### [WHAT YOU NEED TO DO]
Could you give everything from the start of the rows through the line containing "pyautogui.click(x=1703, y=1054)", inclusive, as a numbered list with blank lines left out?

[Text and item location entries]
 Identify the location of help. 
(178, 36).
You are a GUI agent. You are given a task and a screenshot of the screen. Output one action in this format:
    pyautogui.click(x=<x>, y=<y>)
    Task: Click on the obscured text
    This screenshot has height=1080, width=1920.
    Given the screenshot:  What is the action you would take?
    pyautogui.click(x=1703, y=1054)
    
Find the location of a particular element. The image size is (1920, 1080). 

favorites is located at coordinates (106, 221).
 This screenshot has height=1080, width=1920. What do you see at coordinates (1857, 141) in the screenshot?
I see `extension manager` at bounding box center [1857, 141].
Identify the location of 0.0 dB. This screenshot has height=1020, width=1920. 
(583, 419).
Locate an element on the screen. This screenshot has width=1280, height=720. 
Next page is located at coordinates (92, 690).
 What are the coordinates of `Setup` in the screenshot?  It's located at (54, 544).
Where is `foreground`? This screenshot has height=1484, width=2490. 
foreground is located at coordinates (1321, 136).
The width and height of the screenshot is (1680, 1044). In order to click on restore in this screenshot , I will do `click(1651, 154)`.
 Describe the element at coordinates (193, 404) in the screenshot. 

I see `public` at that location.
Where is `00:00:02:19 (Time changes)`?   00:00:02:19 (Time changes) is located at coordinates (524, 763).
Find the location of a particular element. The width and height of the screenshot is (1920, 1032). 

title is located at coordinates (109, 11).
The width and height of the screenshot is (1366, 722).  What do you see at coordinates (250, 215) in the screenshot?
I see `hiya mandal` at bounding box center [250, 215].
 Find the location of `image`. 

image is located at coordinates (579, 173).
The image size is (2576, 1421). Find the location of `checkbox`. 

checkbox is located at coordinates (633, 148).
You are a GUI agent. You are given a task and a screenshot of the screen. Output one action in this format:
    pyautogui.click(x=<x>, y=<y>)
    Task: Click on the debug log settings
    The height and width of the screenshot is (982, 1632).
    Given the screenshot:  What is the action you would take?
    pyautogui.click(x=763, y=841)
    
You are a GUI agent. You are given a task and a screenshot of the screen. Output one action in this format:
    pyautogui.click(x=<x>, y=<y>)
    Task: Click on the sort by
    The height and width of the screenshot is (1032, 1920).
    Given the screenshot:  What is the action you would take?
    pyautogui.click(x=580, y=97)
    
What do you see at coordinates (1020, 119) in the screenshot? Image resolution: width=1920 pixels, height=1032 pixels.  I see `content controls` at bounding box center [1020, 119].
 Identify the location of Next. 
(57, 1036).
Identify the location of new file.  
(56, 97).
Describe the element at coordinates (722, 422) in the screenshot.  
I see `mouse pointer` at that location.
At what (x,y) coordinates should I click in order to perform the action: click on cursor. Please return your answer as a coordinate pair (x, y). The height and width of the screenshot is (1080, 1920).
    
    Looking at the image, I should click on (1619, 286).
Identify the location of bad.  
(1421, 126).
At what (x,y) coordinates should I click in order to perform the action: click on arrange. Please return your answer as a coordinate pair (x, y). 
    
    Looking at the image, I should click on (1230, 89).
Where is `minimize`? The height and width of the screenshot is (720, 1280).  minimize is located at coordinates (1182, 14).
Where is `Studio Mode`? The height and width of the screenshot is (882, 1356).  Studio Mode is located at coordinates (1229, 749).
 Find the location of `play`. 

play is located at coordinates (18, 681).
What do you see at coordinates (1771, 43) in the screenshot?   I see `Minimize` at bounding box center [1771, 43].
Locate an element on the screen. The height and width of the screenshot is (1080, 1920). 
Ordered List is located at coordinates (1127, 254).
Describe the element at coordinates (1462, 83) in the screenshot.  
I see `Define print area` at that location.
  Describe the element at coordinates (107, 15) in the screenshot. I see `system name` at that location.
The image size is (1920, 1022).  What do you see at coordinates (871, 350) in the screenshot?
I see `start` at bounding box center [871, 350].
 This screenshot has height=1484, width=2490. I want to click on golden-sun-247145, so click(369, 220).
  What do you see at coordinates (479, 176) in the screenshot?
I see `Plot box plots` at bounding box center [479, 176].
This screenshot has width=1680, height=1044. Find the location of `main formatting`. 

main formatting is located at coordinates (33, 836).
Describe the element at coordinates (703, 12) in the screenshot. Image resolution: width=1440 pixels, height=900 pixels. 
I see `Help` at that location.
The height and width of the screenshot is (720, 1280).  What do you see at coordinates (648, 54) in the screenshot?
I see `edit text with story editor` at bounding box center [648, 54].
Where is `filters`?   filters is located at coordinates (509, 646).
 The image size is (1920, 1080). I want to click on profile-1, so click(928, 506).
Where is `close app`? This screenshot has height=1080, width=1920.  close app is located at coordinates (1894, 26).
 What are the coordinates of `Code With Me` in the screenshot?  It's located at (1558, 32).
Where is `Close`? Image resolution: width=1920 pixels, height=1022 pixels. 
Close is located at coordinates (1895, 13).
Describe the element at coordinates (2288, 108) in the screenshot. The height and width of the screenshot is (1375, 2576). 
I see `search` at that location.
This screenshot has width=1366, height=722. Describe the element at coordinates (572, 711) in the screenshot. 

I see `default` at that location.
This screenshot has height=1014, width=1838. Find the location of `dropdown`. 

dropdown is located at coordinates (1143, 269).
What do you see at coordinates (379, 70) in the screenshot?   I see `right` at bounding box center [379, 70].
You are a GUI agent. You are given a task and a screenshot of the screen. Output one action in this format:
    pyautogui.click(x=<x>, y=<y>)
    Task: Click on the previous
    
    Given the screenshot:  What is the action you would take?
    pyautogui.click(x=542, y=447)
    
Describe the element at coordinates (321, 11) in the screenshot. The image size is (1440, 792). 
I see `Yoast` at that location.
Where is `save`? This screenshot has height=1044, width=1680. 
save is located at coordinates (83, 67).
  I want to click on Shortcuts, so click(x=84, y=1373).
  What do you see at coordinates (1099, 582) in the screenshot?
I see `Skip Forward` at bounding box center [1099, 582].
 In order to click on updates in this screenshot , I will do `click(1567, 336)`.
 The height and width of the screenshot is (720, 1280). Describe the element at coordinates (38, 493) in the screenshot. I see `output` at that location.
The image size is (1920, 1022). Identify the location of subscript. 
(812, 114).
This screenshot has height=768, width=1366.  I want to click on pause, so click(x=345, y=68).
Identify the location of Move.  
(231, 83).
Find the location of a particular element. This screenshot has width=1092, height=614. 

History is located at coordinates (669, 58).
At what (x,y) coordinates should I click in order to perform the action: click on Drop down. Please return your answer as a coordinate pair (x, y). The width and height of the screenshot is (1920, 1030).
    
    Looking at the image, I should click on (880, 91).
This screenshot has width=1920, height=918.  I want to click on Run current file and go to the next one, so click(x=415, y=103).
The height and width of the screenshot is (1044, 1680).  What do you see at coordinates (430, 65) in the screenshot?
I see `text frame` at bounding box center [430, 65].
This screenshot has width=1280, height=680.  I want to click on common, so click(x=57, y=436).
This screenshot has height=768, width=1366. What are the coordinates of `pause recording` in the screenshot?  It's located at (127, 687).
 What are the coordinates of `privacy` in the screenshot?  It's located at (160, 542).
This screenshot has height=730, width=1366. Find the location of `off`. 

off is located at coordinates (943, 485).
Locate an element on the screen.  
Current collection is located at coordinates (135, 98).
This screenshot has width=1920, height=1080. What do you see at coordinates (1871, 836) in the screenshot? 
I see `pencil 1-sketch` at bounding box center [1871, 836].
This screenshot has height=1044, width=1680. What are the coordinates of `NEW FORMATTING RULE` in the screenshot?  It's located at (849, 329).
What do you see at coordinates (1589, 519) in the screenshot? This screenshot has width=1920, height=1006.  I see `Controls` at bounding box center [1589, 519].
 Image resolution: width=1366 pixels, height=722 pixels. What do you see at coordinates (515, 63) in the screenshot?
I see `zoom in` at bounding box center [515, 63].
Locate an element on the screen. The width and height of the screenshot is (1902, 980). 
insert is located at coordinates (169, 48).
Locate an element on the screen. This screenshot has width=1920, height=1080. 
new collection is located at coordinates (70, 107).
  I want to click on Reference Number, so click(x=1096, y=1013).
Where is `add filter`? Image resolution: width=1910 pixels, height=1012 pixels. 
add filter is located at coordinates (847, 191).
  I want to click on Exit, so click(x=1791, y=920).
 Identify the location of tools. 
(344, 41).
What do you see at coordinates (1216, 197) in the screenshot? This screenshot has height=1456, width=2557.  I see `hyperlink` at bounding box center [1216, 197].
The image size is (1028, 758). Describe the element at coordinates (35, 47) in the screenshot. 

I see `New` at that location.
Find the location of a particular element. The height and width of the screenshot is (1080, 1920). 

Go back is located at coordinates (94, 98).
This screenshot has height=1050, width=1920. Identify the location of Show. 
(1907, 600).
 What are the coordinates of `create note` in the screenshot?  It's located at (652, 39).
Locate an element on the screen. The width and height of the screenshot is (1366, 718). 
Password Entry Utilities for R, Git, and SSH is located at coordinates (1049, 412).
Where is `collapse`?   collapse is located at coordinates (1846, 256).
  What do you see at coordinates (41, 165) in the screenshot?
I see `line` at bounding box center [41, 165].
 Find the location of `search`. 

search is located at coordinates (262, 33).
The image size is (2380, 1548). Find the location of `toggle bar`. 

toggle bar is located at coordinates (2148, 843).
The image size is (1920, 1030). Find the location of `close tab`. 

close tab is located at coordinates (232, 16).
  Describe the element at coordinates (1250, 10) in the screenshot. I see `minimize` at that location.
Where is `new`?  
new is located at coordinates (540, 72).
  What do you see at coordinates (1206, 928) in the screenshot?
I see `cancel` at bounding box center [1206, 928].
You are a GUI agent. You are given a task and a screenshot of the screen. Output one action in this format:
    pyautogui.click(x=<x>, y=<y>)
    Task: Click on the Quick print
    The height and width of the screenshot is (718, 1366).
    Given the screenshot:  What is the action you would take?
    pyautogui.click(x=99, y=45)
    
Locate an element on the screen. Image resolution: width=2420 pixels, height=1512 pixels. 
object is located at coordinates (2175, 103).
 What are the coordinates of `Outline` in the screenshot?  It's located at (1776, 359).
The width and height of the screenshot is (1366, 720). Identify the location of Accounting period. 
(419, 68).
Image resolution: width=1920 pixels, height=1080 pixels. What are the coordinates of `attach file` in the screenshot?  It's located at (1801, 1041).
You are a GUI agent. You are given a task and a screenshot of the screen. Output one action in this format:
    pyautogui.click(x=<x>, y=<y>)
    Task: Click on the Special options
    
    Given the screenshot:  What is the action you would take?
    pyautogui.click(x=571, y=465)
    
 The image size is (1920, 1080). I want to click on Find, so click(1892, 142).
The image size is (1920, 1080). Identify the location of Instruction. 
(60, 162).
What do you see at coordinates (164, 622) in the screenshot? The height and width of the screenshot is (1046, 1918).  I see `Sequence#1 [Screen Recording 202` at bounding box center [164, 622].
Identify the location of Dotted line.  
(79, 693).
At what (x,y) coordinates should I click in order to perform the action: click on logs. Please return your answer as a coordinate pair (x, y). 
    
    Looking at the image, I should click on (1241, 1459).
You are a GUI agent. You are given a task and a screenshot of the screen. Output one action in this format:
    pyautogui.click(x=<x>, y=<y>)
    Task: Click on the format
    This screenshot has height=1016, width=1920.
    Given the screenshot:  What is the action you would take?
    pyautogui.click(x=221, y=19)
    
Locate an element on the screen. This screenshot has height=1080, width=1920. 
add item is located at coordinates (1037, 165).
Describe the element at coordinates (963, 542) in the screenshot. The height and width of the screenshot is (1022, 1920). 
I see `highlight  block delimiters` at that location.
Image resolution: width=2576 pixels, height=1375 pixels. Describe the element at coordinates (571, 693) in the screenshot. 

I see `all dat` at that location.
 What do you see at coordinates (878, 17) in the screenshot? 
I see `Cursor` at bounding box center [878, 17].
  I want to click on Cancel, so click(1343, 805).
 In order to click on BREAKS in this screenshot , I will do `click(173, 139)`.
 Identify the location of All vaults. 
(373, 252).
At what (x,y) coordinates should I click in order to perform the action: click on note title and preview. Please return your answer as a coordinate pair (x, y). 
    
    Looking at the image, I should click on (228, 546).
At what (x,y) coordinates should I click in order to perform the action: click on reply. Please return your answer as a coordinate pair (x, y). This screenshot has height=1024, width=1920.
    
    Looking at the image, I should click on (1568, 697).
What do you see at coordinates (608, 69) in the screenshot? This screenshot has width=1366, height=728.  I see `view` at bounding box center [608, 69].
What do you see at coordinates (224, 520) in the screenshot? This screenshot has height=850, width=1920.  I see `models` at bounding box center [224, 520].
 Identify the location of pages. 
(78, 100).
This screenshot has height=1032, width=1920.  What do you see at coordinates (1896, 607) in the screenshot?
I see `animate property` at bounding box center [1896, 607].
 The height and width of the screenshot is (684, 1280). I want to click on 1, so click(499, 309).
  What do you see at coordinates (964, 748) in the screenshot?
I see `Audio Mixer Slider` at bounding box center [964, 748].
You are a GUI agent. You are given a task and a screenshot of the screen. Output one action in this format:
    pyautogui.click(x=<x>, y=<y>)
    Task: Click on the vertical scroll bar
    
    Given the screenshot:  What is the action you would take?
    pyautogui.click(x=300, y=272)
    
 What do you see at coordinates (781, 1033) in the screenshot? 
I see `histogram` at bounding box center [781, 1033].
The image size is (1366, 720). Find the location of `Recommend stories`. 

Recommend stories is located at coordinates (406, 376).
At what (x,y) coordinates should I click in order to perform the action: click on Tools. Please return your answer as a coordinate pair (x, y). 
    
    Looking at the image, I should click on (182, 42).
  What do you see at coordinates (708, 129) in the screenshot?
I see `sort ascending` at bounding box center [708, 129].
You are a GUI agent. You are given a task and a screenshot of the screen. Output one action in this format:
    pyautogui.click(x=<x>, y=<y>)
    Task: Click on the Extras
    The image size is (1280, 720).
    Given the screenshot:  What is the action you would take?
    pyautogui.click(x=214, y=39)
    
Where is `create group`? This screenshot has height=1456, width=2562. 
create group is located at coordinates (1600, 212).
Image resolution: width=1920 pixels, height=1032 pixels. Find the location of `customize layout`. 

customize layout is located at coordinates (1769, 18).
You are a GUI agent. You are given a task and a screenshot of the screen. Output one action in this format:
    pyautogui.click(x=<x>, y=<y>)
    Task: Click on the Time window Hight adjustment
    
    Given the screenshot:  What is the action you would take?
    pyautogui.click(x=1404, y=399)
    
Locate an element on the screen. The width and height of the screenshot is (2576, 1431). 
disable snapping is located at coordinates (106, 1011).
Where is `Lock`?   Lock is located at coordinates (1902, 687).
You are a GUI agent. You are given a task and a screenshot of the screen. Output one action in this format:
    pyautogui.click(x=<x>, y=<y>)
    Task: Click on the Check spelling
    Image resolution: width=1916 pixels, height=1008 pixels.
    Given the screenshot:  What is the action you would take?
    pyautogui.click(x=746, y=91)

### [SOLUTION]
1.  Identify the location of help. 
2. (178, 36).
3. You are a GUI agent. You are given a task and a screenshot of the screen. Output one action in this format:
4.     pyautogui.click(x=<x>, y=<y>)
5.     Task: Click on the obscured text
6.     This screenshot has height=1080, width=1920.
7.     Given the screenshot:  What is the action you would take?
8.     pyautogui.click(x=1703, y=1054)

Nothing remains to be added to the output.